First of all while, indeed, Nana Akufo-Addo may well contribute positively to our ongoing discourse on gender balance by selecting “a woman” as his running-mate, selecting “a Muslim woman” as his running-mate may not necessarily contribute positively towards the same discourse. And why? Because once the equation of “gender” is ideologically loaded upon with the “religious” equation, or variable, the purpose of gender balance is promptly vitiated, if not altogether eliminated, in fact. For then, it begins to appear that Muslim men like Mr. Akilu Salisu are cynically using our women to push their own religious agendas. Secondly, there are also quite a remarkable number of well-performing “Christian” women cabinet members of the ruling New Patriotic Party (NPP) who could also be equally justifiably, as well as viably, trotted out as meeting the criteria of gender balance vis-à-vis Nana Akufo-Addo’s selection of a running-mate. And what is more, in a democratic culture, it is the proverbial majority that carries the vote; and it is beyond dispute that there are far more Christian women among the Ghanaian electorate than there are Muslim women; and so, at best, putting forth the candidacy of Ms. Alima Mahama on the grounds of her religious identity flagrantly prejudices our entire democratic process, for it is tantamount to the unsavory practice of “tokenism,” and religious tokenism has no place in the kind of secular constitutional democracy that Ghana’s Fourth Republic is about. Besides, our Fourth-Republican Constitution clearly stipulates the Separation of Church (or Religion) and the State.

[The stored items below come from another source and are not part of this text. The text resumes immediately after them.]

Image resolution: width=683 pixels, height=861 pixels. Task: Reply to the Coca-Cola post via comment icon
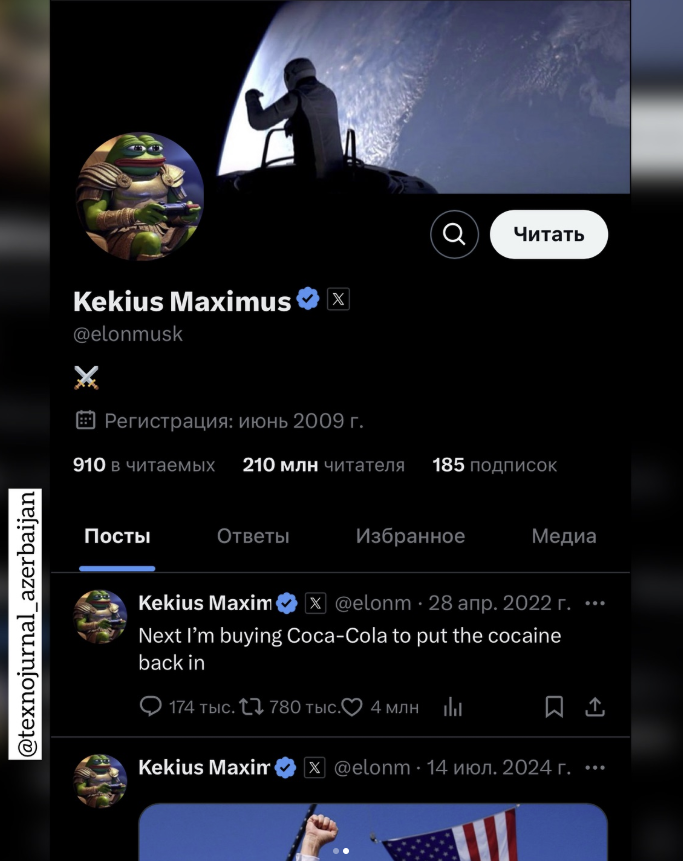150,706
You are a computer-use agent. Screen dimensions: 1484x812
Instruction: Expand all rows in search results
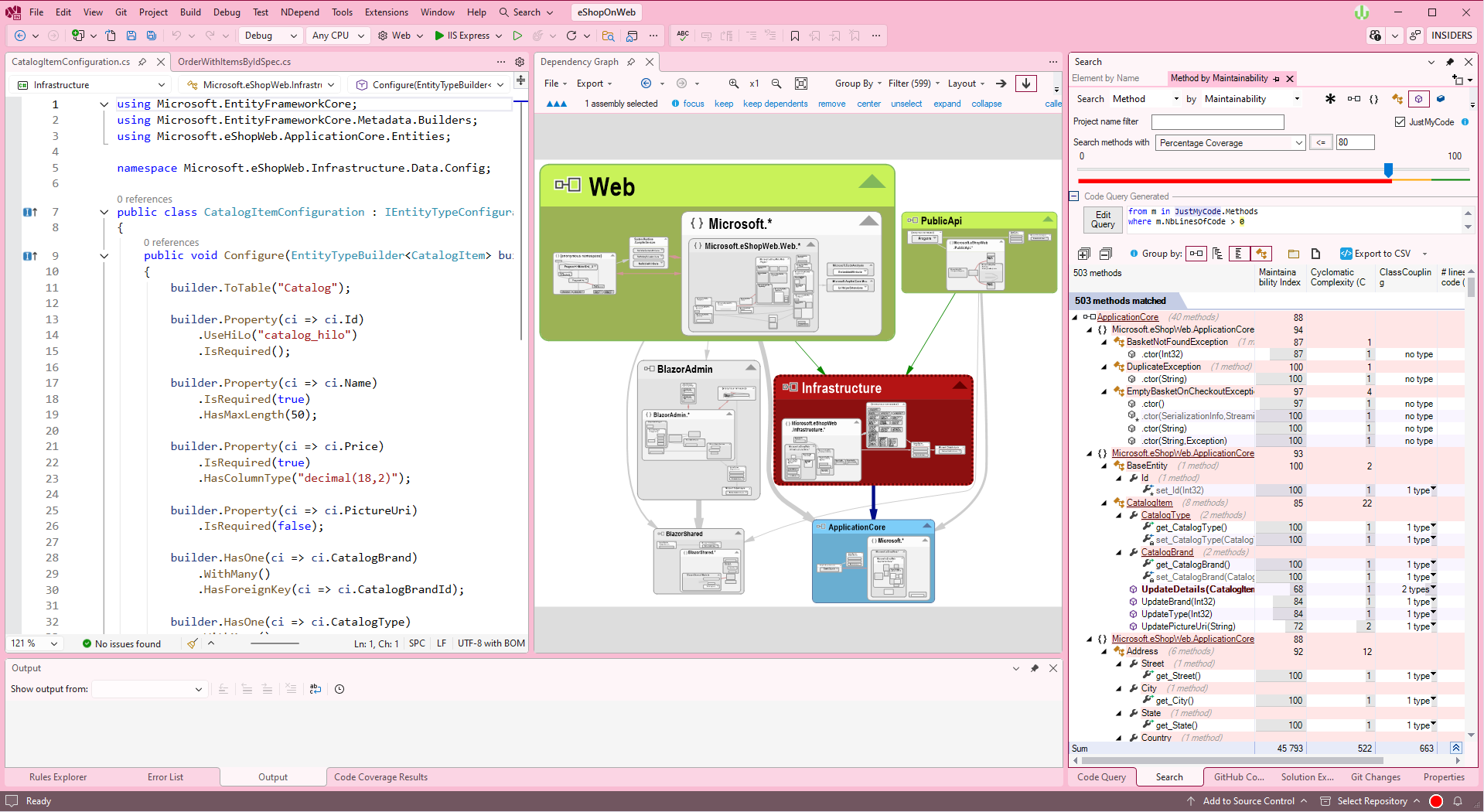1084,254
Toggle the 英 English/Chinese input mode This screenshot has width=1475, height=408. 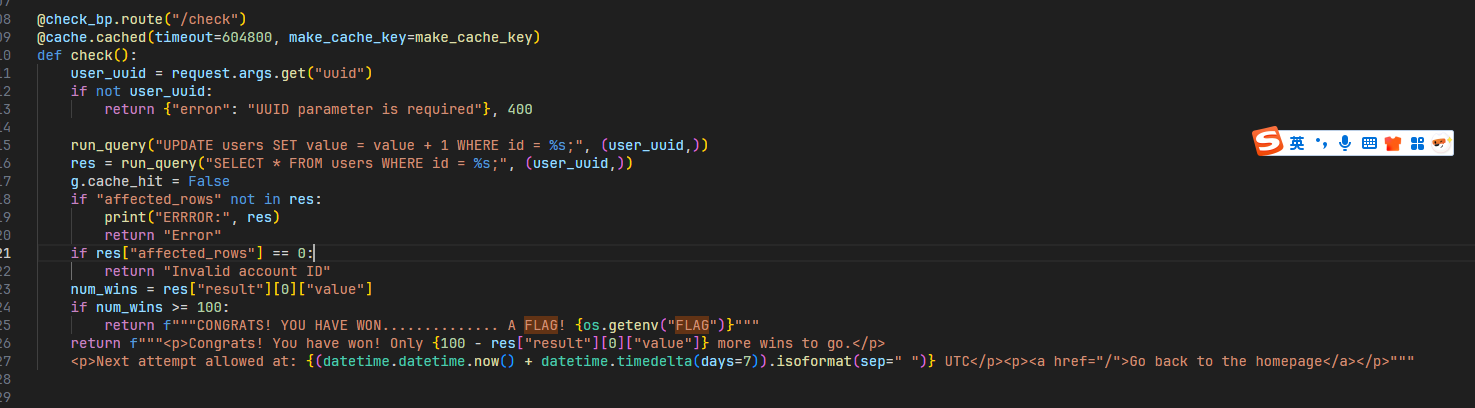tap(1297, 144)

It is also quite curious that presumably well-educated Ghanaians like Mr. Salisu should equate ethnicity with religion; for instance, being an Akan is not mutually exclusive with being a Muslim, and it is an open-secret that nearly half of indigenous Ghanaian practitioners of Islam are Akan and/or southerners.
But what is even more curious is the fact that the same people who vehemently accuse the New Patriotic Party of being an Akan party, are absolutely AWOL when it comes to dealing with the even more curious fact that, to-date, the so-called National Democratic Congress (NDC) has not fielded any Muslim as either the party’s Presidential Candidate or Vice-Presidential Candidate. What is more, other than the Vice-Presidential position, and now the Presidential Candidacy of Prof. Atta-Mills, most of the key positions in the NDC, including Chairman and Propaganda Chief are held, and have consistently been held, by either Anlo-Ewes who constitute less than 6-percent of Ghana’s population, or by people of Volta Regional descent; and yet, in spite of the fact of its founding-proprietor, Mr. Jeremiah John Rawlings, having ruled Ghana for some twenty excruciatingly long years in postcolonial Ghanaian history, surprisingly, nobody is calling the NDC an Ewe party.
Indeed, as this writer stated quite awhile ago, in one of his columns, to describe the New Patriotic Party as an Akan party ought to give absolutely no occasion to invidious charges of ethnocentrism. For one, to be an Akan party simply means that democracy is active an alive in Fourth-Republican Ghana – for Akans, indisputably, constitute at least 50-percent of Ghana’s electorate and citizenry. This means that no political party could be accorded an electoral mandate without having carried a sizable portion of the majority Akan vote; and so disingenuous and hollow attempts by the likes of Nasara Club’s Mr. Akilu Salisu to politically malign the NPP are just that, totally hollow, disingenuous and practically unsound.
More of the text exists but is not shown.